> [SEZIONE DEL DOCUMENTO]:
╔══
Le Tre Vie

Scrisse Pessoa nel poemetto In un paese d’estate del volume Il violinista pazzo:

Un giorno, quando il tempo sarà cessato,
le nostre vite s’incontreranno ancora,
libere da Luoghi e Nomi.
Non resterà altro di ciascuno di noi
che potrà sembrare naturale
in quel Giorno

Là, a quel giorno, il maestro di yoga desidera trasporci: a un punto non situato però dopo la morte, ma presente, anche se inesteso, esente da luoghi e nomi, fatto di pura attenzione.
Ma esiste un metodo diverso, triadico, che si può anche interpretare come una una classificazione di tre tipi umani: il razionale, il sentimentale, e chi è immerso in una vita da cui si sia strappata ogni teodicea.
In tre maniere distinte si accede alla liberazione.
La prima è la quiete assoluta: si oblia interamente la persona alla quale ci illudiamo di appartenere.
Il sentimento esuberante che tocchi il massimo dell’intensità anch’esso ci spinge a liberarci.
E la furia della passione al suo apice offre l’identico affrancamento.
Chi percorre una sola delle tre vie rifiuta di ammettere le altre: chi pensa in modo rigoroso esclude che la piena dei sentimenti porti alla stessa meta e ancor più che la passione scandalosa conduca esattamente, con altrettanta efficacia, dove egli si trova.
Ma nell’insieme delle sue filosofie l’India impartisce l’istruzione necessaria per ammettere tutt’e tre le strade alla liberazione.
╚══
> [IL TUO OBIETTIVO]:
Ricopia parola per parola l'intero testo sulle tre vie riportato qui sopra.

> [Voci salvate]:
╔══
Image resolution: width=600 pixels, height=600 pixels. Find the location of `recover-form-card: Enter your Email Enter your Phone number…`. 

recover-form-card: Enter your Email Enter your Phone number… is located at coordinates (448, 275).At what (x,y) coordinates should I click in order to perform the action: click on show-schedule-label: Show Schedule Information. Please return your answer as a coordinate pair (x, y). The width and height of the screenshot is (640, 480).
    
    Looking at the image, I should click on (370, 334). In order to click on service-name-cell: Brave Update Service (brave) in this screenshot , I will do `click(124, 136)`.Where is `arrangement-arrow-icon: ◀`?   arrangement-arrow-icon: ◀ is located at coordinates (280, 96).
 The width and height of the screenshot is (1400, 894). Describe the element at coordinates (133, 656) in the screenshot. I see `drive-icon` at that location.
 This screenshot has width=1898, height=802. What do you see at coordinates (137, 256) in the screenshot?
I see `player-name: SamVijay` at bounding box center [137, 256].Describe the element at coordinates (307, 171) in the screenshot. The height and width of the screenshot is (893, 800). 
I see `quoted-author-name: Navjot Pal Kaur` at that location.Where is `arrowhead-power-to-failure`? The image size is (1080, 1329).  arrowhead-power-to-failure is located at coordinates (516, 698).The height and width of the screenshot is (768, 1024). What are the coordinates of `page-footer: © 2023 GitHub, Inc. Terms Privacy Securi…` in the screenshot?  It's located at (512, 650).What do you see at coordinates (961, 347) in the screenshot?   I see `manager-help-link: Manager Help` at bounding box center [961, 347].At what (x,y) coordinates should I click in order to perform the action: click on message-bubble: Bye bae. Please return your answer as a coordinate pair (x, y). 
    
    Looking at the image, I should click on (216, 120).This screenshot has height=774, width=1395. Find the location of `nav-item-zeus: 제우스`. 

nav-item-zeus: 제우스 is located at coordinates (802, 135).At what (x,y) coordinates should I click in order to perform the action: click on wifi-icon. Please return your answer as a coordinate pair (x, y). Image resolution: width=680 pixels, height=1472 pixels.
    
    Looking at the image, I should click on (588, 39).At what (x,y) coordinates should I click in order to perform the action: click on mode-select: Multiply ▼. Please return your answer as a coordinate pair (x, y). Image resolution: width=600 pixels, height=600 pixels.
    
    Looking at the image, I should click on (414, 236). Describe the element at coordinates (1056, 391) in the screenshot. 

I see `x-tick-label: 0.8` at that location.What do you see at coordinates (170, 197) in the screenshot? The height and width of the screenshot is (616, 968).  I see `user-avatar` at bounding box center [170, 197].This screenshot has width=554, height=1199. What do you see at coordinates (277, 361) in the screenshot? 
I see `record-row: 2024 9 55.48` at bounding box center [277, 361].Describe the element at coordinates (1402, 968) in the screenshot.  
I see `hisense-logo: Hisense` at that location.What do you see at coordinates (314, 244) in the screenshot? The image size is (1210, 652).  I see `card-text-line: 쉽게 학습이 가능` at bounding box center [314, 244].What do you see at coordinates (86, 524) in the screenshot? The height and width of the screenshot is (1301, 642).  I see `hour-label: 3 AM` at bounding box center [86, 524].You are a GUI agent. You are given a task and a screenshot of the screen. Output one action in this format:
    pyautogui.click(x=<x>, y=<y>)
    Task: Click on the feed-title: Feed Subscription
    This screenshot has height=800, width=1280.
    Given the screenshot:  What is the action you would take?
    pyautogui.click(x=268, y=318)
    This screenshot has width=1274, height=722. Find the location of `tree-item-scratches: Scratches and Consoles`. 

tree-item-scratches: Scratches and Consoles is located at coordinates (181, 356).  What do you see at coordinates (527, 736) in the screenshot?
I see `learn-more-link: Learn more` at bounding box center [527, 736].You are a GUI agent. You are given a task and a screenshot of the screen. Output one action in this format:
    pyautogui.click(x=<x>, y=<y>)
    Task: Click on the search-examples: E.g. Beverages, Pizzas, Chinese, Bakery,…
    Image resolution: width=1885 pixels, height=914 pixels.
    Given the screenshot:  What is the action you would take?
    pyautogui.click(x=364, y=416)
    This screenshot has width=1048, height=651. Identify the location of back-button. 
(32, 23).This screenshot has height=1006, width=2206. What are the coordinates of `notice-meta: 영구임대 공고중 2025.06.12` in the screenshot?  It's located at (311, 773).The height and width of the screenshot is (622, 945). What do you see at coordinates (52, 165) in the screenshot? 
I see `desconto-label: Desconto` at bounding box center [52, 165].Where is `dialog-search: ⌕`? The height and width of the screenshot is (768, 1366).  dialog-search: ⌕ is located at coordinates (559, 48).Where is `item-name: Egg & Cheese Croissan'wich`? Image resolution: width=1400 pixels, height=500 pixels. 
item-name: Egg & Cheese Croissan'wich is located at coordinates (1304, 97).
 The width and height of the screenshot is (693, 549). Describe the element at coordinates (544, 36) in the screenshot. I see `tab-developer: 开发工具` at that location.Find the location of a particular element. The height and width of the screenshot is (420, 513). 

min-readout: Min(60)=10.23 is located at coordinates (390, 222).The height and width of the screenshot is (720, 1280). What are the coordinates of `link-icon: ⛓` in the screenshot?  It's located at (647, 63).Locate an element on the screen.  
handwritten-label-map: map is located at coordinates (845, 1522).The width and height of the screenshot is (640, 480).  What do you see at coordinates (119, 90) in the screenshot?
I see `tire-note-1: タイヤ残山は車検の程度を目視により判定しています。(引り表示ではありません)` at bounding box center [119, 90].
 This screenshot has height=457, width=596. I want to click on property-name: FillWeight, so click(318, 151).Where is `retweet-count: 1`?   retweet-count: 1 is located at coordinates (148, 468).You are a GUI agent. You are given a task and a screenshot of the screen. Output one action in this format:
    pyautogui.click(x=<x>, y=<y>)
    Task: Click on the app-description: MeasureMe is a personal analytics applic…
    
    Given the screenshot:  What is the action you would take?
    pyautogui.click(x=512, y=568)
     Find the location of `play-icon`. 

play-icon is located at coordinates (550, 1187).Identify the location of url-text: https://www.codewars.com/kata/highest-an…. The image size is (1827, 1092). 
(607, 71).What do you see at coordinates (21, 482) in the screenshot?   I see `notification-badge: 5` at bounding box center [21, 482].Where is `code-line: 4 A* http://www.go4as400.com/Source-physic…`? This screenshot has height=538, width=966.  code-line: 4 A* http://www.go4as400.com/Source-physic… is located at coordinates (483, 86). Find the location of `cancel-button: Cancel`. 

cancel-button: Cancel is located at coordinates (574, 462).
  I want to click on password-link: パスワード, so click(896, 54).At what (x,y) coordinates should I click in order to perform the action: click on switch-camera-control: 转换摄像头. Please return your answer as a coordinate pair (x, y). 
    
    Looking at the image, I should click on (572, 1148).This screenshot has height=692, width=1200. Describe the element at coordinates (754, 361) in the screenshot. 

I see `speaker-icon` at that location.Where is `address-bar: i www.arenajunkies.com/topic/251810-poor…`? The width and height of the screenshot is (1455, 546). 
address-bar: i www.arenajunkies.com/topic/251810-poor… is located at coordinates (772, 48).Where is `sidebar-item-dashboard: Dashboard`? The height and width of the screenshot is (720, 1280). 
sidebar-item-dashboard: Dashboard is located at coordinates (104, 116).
╚══
> [COMPITO SVOLTO]:
Le Tre Vie

Scrisse Pessoa nel poemetto In un paese d’estate del volume Il violinista pazzo:

Un giorno, quando il tempo sarà cessato,
le nostre vite s’incontreranno ancora,
libere da Luoghi e Nomi.
Non resterà altro di ciascuno di noi
che potrà sembrare naturale
in quel Giorno

Là, a quel giorno, il maestro di yoga desidera trasporci: a un punto non situato però dopo la morte, ma presente, anche se inesteso, esente da luoghi e nomi, fatto di pura attenzione.
Ma esiste un metodo diverso, triadico, che si può anche interpretare come una una classificazione di tre tipi umani: il razionale, il sentimentale, e chi è immerso in una vita da cui si sia strappata ogni teodicea.
In tre maniere distinte si accede alla liberazione.
La prima è la quiete assoluta: si oblia interamente la persona alla quale ci illudiamo di appartenere.
Il sentimento esuberante che tocchi il massimo dell’intensità anch’esso ci spinge a liberarci.
E la furia della passione al suo apice offre l’identico affrancamento.
Chi percorre una sola delle tre vie rifiuta di ammettere le altre: chi pensa in modo rigoroso esclude che la piena dei sentimenti porti alla stessa meta e ancor più che la passione scandalosa conduca esattamente, con altrettanta efficacia, dove egli si trova.
Ma nell’insieme delle sue filosofie l’India impartisce l’istruzione necessaria per ammettere tutt’e tre le strade alla liberazione.